Amiodarone modulates pharmacokinetics of low-dose methotrexate in rats.

Clinical studies of low-dose methotrexate (LDMTX) pharmacokinetics document increased plasma concentrations of MTX after co-administration of the drug with amiodarone or macrolide antibiotics. As drug-drug interactions may increase the toxicity of LDMTX, a rat model was used to follow renal and biliary elimination of MTX during its constant-rate i.v. infusion and concomitant single bolus i.v. injections of amiodarone or azithromycin. The mean steady-state plasma concentration of 1.7+/-0.1 micromol/l was reached and the total clearance achieved 17.7+/-1.0 ml/min/kg. Administration of amiodarone decreased the biliary clearance of MTX to 73% of the control values (p<0.05).

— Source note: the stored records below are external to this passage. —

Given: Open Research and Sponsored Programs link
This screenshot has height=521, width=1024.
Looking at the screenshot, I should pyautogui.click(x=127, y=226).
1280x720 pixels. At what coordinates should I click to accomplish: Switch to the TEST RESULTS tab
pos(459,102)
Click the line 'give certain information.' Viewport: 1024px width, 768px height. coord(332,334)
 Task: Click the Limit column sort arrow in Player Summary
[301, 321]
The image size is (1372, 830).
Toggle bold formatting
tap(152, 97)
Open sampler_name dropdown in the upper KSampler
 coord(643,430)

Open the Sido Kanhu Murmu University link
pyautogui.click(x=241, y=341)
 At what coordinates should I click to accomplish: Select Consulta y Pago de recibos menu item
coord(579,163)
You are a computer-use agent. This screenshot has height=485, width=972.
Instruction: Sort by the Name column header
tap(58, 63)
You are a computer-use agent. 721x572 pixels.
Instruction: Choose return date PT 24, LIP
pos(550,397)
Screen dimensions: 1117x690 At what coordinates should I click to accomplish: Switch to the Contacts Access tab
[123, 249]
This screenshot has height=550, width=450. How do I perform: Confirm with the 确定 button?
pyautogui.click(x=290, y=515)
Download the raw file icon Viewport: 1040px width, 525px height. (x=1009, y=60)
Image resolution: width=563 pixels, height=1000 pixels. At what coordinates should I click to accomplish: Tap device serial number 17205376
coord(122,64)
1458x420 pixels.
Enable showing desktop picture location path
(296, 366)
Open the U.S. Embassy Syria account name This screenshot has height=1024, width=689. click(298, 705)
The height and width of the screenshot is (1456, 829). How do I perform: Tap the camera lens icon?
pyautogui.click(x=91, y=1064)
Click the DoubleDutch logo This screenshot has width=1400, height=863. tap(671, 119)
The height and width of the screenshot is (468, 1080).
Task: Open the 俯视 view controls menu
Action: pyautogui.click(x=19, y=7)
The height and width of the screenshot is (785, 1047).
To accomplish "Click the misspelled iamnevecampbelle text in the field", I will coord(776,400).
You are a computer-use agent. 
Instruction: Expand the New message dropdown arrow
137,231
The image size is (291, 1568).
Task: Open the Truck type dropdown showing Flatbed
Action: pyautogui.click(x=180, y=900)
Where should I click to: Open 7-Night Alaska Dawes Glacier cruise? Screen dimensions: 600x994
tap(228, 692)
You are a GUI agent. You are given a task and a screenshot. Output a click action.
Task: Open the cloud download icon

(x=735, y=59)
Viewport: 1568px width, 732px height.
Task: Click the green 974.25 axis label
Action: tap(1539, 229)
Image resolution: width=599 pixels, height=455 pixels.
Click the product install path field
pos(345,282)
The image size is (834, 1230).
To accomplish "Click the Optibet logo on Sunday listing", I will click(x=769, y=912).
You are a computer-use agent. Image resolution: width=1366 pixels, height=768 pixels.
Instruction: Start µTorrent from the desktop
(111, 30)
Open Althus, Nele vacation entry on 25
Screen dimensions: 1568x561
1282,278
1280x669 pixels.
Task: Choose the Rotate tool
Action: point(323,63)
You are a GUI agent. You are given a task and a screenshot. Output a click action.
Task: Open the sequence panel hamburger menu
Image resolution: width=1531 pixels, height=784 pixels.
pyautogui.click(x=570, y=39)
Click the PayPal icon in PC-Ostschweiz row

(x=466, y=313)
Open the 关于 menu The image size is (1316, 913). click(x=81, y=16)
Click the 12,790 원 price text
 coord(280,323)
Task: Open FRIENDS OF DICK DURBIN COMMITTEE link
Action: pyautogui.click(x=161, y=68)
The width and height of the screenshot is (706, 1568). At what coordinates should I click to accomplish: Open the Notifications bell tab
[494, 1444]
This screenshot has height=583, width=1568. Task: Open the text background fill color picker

Correspondingly, the total clearance decreased to 72% and plasma MTX concentrations were augmented to 2.5+/-0.4 micromol/l (p<0.05). Amiodarone-treated rats exhibited a 3.3-fold decrease in the renal clearance (p<0.05) of conjugated bilirubin, which was associated with its increased plasma concentration. In contrast, azithromycin did not alter any of the MTX pharmacokinetic parameters. In conclusion, this is the first report describing the impairment of MTX hepatic elimination during co-administration with amiodarone. This study also provides new insight into acute amiodarone-induced hyperbilirubinaemia, where increased bilirubin production and decreased renal clearance may contribute to this effect. Importantly, azithromycin seems to be a safe co-medication during LDMTX therapy.